LombokPost-Mandalika Grand Prix Association (MGPA) menegaskan komitmennya meningkatkan standar kualitas penyelenggaraan event internasional di Sirkuit Internasional Mandalika. MGPA juga menyambut positif inisiatif Pemprov NTB dalam memperkuat kolaborasi lintas sektor.
Direktur Utama MGPA Priandhi Satria mengatakan, kesuksesan sirkuit tidak hanya ditentukan aspek teknis balapan, tetapi juga ekosistem pendukung yang terintegrasi.
“Kolaborasi ini sangat krusial.
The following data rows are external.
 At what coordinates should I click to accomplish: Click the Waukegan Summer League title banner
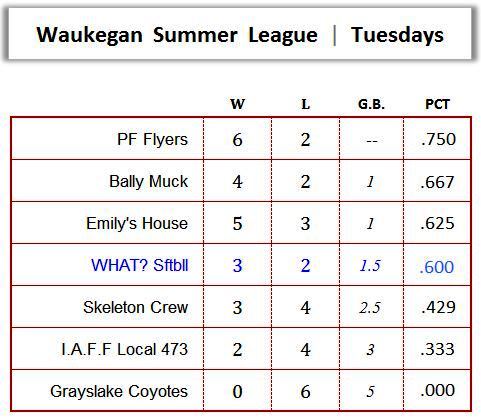pos(240,34)
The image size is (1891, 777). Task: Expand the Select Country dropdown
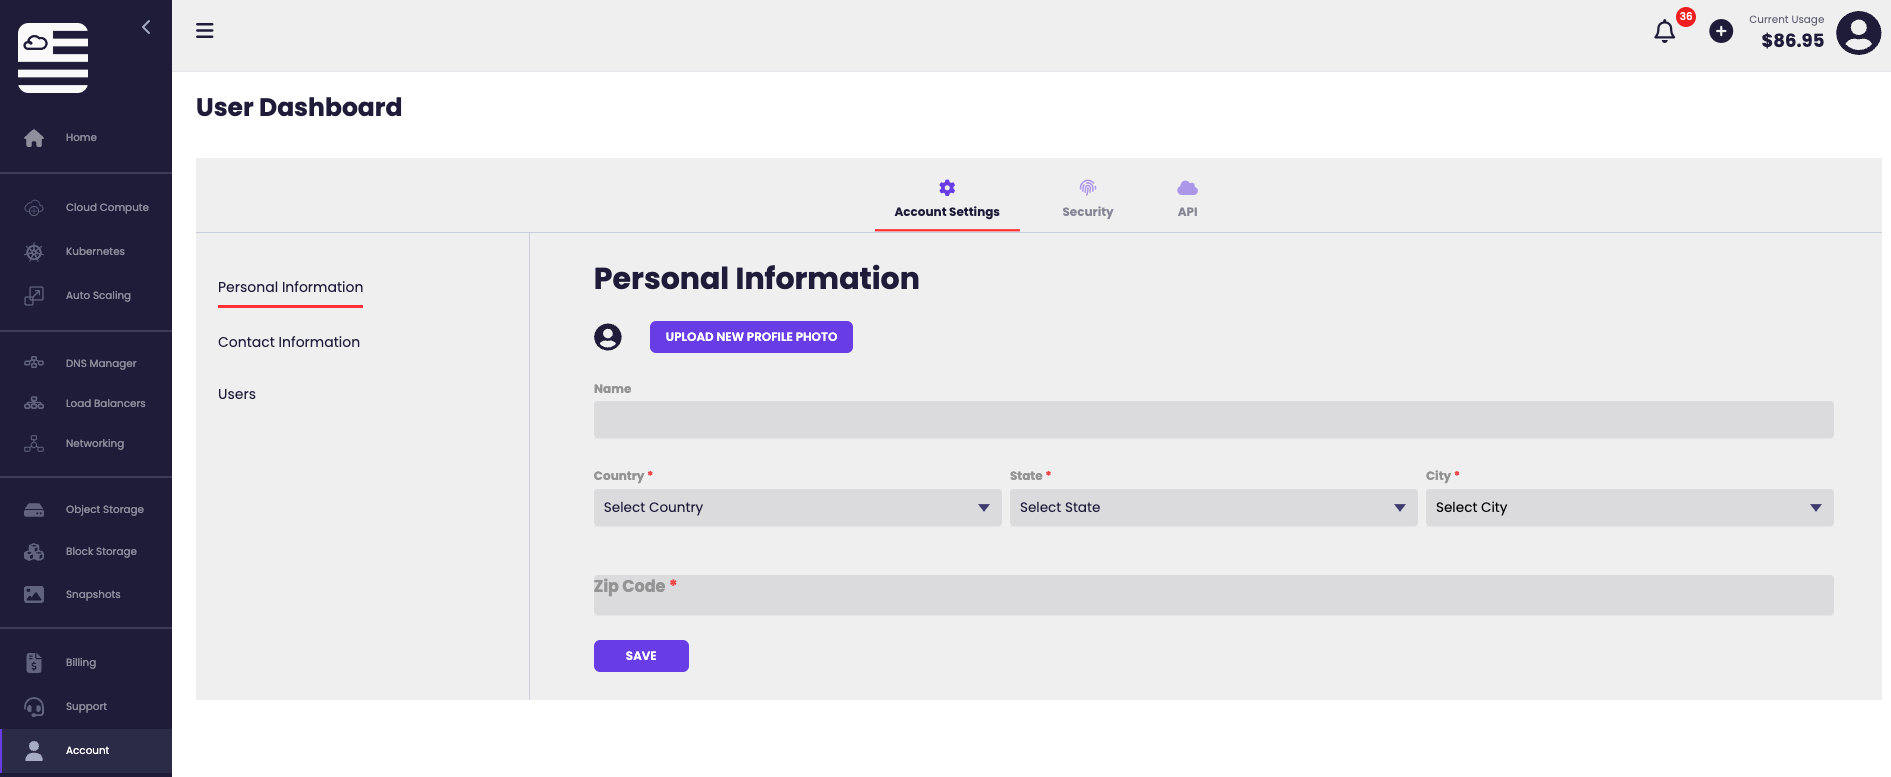point(797,508)
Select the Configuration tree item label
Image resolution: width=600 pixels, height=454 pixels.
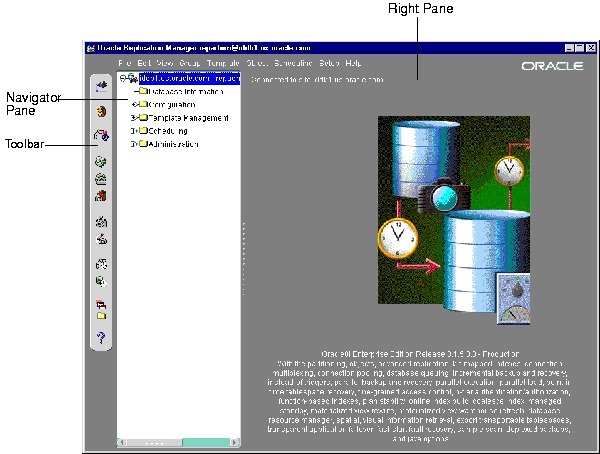tap(174, 103)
MotoGP dan berbagai event internasional di Sirkuit Mandalika bukan sekadar urusan balap motor, tetapi merupakan etalase citra Indonesia di mata dunia serta penggerak ekonomi bagi masyarakat NTB,” ujar Priandhi kepada Lombok Post, Jumat (6/2).
Meski gelaran MotoGP 2026 dijadwalkan berlangsung pada 9-11 Oktober mendatang, MGPA telah memulai koordinasi teknis sejak delapan bulan sebelumnya.
Langkah tersebut dilakukan untuk memastikan seluruh aspek, mulai dari infrastruktur sirkuit hingga kenyamanan penonton, memenuhi standar tertinggi.
Priandhi menegaskan MGPA sebagai bagian dari InJourney Group siap menjalankan arahan Gubernur NTB agar setiap event terselenggara lebih berkelas.
Dalam waktu dekat, MGPA memfokuskan perhatian pada optimalisasi fasilitas sirkuit guna memastikan lintasan dan fasilitas pendukung tetap dalam kondisi prima.
Selain itu, MGPA memperkuat sinergi operasional melalui koordinasi dengan ITDC, aparat keamanan Polri, serta pemda untuk menjamin kelancaran arus logistik dan penonton.
“Ketiga, peningkatan pengalaman penonton dengan mengupayakan agar aspek kualitas pelayanan jauh lebih baik dari tahun-tahun sebelumnya,” katanya.
Lebih lanjut, MGPA menilai keberlanjutan event internasional menjadi magnet utama bagi investor dan wisatawan.
Dengan dukungan Pemprov NTB dan Pemkab Lombok Tengah, MGPA optimistis sirkuit kebanggaan Indonesia tersebut akan terus memberikan manfaat ekonomi yang nyata.
“Kami di MGPA berkomitmen memastikan setiap ajang yang kami kelola berjalan aman, nyaman, dan memberikan dampak positif bagi para pelaku pariwisata di NTB,” pungkas Priandhi.
Melalui koordinasi intensif tersebut, MGPA berharap berbagai kendala teknis di lapangan dapat diselesaikan lebih cepat melalui Kelompok Kerja (Pokja) yang telah dibentuk, sehingga mata dunia kembali tertuju ke Mandalika saat raungan mesin motor menyapa aspal sirkuit tahun ini.
“Kami juga berharap dukungan media untuk membantu menyebarluaskan informasi positif terkait pembangunan pariwisata di NTB, khususnya Lombok Tengah agar kepercayaan publik dan minat kunjungan wisatawan terus meningkat,” singkat Bupati Lombok Tengah Lalu Pathul Bahri.